NDRC: China’s bulk commodity prices to stabilize
ABSTRACTChina has the solid foundation to maintain stability in the consumer goods and industrial materials prices, Meng Wei, spokesperson of the country’s National Development and Reform Commission (NDRC), commented on April 19 at the press conference on the first-quarter domestic economic performance.
NDRC's comment was shortly after the remarks by the National Bureau of Statistics last Friday, and in a similar definite tone, Mysteel Global noted.
“Recently, bulk commodities price increases and signs of inflation globally have grabbed the attention, which are probably due to various factors including global economic recovery, temporary imbalance in demand and supply, rich capital and speculation in the market, which are rather temporary and more like corrections,” Meng commented in answer to the media inquiry.
However, “the global economy is still unsteady and unbalanced, and bulk commodities have not shown any changes in structure or in trend, so bulk commodities prices lack the basis for a long-time strengthening,” she analyzed.

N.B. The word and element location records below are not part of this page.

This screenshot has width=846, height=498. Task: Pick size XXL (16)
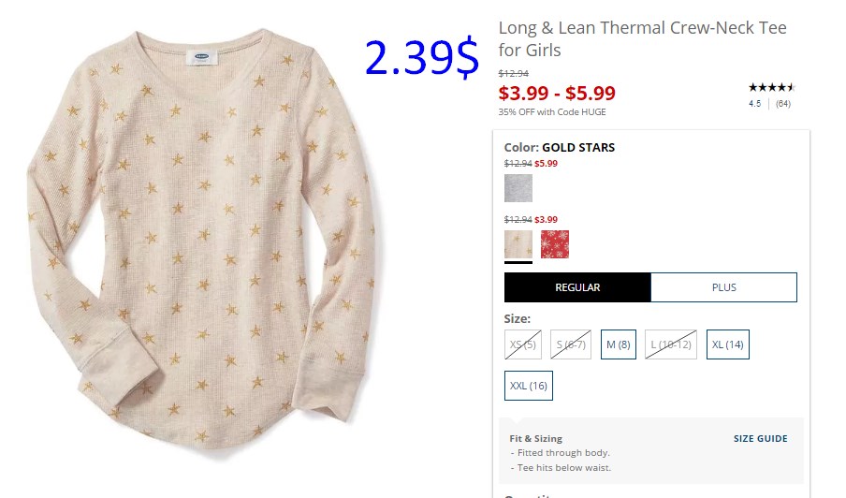tap(529, 386)
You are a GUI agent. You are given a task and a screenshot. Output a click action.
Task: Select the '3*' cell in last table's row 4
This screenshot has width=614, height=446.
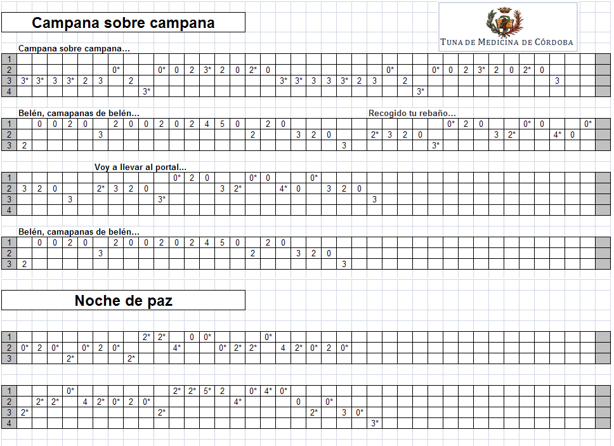[x=375, y=423]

As for China, now immersed deeply in the global economy, its commodities prices will surely be influenced by the exterior environment, but such impacts are limited and within control, she commented.
“We (China) have our large domestic market, our economy has the resilience and potential, and we are accelerating in building up our own new development model for a better circulation in industries, markets, and demand and supply,” she added.
As for industrial goods, the prices will be stable in general and in the coming months, as China is with the sufficient production capacity, abundant supply, and enough market competition, she projected.
At the press conference, Meng shared more details regarding China’s economic performance for the first quarter, disclosing that NDRC approved 16 fixed asset investment (FAI) projects or valuing Yuan 45.4 billion ($7 billion) in total mainly in transportation, energy and high-technology industries.
Over January-March, 22 provinces, regions, and municipalities posted over 20% on-year growths in their FAIs, and for power consumption both for citizens and industries, 14 provinces, regions and municipalities posted over 20% on-year rises with five including Hubei, Tibet, Zhejiang, Guangdong and Yunnan scoring over 30% on-year growths in power consumption, all being above the country’s average 19.4% on-year growth.
All the data have confirmed a continuing and steady progress for the Chinese economy to return to the normal track, she commented.
In the first quarter, China’s gross domestic product grew 18.3% on year, as reported.